### Task data
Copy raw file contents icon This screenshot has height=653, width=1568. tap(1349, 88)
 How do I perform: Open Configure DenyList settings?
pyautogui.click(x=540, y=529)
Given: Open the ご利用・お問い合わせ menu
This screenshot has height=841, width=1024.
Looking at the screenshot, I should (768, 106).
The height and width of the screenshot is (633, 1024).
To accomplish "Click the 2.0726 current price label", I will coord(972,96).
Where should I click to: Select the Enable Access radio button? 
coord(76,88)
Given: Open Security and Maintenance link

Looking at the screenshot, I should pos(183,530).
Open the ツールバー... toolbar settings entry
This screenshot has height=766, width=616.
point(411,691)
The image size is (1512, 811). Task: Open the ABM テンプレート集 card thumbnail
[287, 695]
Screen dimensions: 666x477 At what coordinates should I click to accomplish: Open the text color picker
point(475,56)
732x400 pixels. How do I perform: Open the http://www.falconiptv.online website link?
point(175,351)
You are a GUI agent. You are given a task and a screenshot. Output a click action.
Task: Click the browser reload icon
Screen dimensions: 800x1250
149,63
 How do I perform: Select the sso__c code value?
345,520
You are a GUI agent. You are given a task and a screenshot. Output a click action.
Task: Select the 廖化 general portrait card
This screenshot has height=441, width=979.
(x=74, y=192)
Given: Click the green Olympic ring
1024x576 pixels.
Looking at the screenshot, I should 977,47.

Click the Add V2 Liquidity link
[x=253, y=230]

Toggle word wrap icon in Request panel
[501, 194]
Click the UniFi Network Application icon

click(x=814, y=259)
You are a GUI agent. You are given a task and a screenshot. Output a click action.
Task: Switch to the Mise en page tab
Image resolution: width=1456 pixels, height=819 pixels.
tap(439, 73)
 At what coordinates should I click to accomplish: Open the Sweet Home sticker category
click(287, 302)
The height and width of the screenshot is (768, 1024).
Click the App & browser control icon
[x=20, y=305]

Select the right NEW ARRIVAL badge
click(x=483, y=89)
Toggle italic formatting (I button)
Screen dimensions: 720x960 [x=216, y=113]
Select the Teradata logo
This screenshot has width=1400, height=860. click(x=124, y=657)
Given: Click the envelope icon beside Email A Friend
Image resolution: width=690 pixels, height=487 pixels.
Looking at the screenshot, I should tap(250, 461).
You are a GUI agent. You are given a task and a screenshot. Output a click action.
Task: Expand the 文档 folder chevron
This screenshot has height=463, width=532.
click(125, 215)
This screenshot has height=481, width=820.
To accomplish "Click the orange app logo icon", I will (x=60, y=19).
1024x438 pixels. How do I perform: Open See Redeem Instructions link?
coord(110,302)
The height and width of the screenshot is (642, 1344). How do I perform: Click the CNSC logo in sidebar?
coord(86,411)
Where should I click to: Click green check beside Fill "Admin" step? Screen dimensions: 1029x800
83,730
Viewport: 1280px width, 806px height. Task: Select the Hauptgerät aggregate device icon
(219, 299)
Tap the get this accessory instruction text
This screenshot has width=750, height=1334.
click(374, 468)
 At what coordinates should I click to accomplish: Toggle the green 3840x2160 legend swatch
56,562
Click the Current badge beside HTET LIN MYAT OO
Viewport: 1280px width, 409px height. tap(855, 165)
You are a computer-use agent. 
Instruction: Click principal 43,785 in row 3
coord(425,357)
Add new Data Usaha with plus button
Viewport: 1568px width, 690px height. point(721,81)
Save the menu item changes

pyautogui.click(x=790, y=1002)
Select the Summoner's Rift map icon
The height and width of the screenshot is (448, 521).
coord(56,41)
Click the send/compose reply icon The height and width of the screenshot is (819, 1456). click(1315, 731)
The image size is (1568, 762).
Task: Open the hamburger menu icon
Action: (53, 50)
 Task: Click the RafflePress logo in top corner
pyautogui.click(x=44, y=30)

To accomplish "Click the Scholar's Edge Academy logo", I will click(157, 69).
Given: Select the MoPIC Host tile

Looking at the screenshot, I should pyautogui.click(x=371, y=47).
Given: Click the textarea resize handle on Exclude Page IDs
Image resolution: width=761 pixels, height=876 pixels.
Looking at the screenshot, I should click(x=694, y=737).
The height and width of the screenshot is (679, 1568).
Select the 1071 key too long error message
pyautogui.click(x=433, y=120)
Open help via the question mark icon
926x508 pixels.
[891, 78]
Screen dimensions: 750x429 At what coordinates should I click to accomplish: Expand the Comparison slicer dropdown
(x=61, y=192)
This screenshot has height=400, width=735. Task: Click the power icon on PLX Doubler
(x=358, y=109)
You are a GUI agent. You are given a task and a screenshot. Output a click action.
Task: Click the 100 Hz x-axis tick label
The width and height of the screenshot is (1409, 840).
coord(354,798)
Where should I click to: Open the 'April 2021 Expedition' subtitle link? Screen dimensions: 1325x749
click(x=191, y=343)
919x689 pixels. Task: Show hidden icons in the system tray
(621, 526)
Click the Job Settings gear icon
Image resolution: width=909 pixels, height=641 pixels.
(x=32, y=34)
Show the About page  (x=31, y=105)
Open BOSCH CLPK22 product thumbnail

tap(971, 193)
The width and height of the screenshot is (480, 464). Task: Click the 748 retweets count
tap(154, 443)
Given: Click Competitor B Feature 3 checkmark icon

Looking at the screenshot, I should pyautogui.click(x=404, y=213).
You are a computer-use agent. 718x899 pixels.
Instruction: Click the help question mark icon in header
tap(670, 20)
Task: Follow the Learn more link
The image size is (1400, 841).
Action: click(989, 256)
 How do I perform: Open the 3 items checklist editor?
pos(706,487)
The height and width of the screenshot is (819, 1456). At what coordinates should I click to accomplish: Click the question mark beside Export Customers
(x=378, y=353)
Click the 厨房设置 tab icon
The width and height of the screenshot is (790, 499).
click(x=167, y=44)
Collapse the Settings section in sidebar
######
Work required:
Where a line of the records includes "label", copy it.

Exercise output:
To accomplish "Click the 2.0726 current price label", I will coord(972,96).
Task: Click the 100 Hz x-axis tick label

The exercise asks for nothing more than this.